What the task requires
According to the article below on children's smartphone use, in what year did France bar smartphones in elementary schools?

Extract
■ ■ ■ ■

The movement aligns with a broader shift in attitudes in Britain, as evidence mounts of the harms posed to developing brains by smartphone addiction and algorithm-powered social media.

Meanwhile, the police and intelligence services have warned of a torrent of extreme and violent content reaching children online, a trend examined in the hit TV show Adolescence.

Other governments in Europe have acted to curb children’s smartphone use. In February, Denmark announced plans to ban smartphones in schools, while France barred smartphones in elementary schools in 2018. Norway plans to enforce a minimum age on social media.

Some parents feel the need to act is urgent, especially as technology companies, including Meta, which owns Facebook and Instagram, and X, formerly Twitter, have ended fact-checking operations, which many experts say will allow misinformation and hate speech to flourish.

The power of parents collectively delaying smartphones is key, Ms. Greenwell said, because it insulates children from peer pressure. “This problem isn’t that complicated,” she said. “If you have other people around you who are also doing the same thing, it’s actually amazingly, beautifully simple.”

■ ■ ■ ■

Stored records
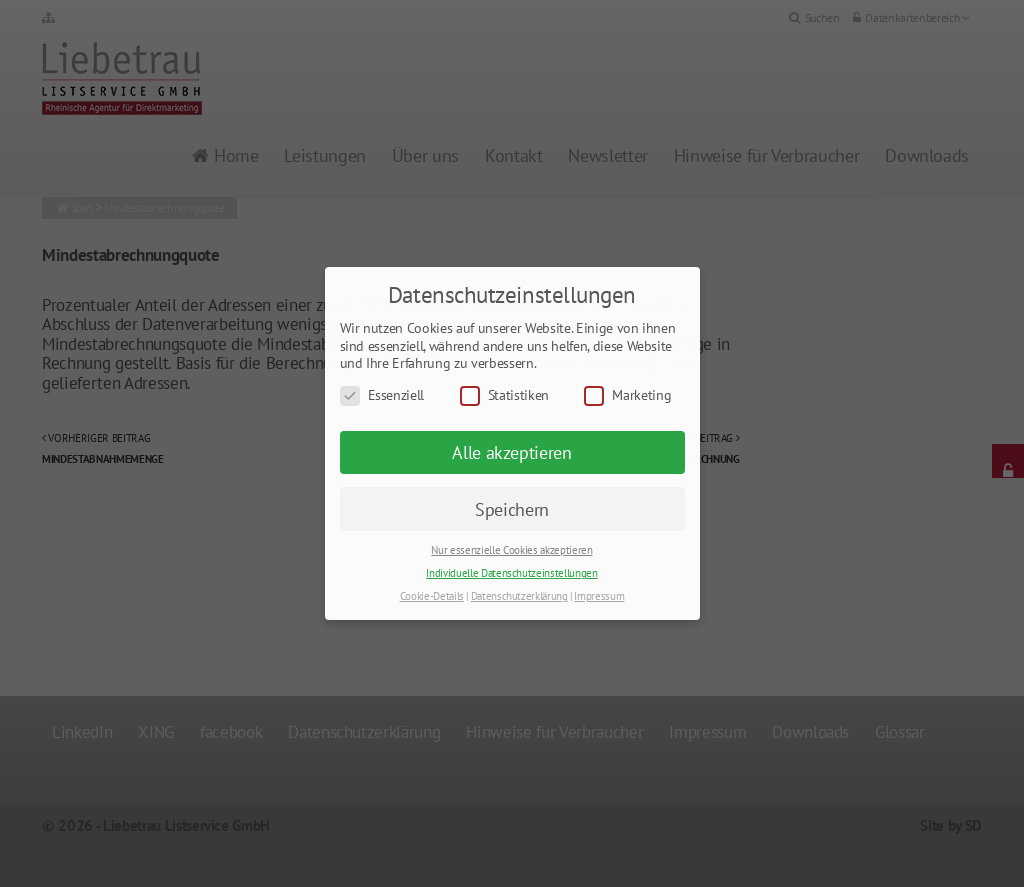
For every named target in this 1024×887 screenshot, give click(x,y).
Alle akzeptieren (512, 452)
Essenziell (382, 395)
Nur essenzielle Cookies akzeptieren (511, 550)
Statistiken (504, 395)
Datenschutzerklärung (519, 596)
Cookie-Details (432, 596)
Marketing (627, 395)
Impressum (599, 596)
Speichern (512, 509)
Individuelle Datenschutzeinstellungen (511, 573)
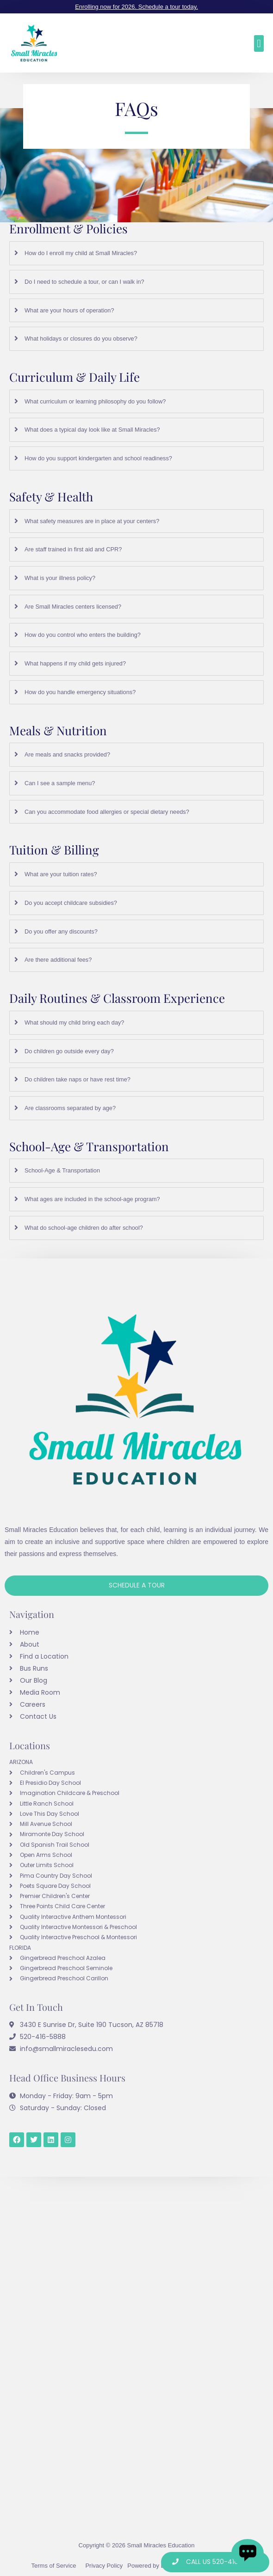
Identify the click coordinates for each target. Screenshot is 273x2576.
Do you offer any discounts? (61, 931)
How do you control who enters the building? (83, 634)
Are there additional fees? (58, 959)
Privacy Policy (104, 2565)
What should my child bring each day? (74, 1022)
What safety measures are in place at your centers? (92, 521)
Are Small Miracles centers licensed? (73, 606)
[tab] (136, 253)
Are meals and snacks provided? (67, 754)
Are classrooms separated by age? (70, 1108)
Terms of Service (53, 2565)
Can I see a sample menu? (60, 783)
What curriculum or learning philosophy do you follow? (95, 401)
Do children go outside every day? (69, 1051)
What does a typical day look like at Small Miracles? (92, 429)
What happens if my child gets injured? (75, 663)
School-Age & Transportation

■ ■ ■ ■

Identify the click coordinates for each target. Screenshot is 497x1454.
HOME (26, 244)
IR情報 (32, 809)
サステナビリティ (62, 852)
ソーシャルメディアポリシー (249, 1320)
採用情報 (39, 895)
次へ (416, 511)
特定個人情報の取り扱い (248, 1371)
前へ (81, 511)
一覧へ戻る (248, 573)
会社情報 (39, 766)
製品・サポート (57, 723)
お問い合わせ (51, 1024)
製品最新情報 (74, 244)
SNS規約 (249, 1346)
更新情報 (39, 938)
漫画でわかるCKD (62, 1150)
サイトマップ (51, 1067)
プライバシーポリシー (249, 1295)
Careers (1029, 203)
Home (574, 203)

■ ■ ■ ■

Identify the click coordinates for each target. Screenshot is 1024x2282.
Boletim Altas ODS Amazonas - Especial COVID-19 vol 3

■ ■ ■ ■

Expected answer
2018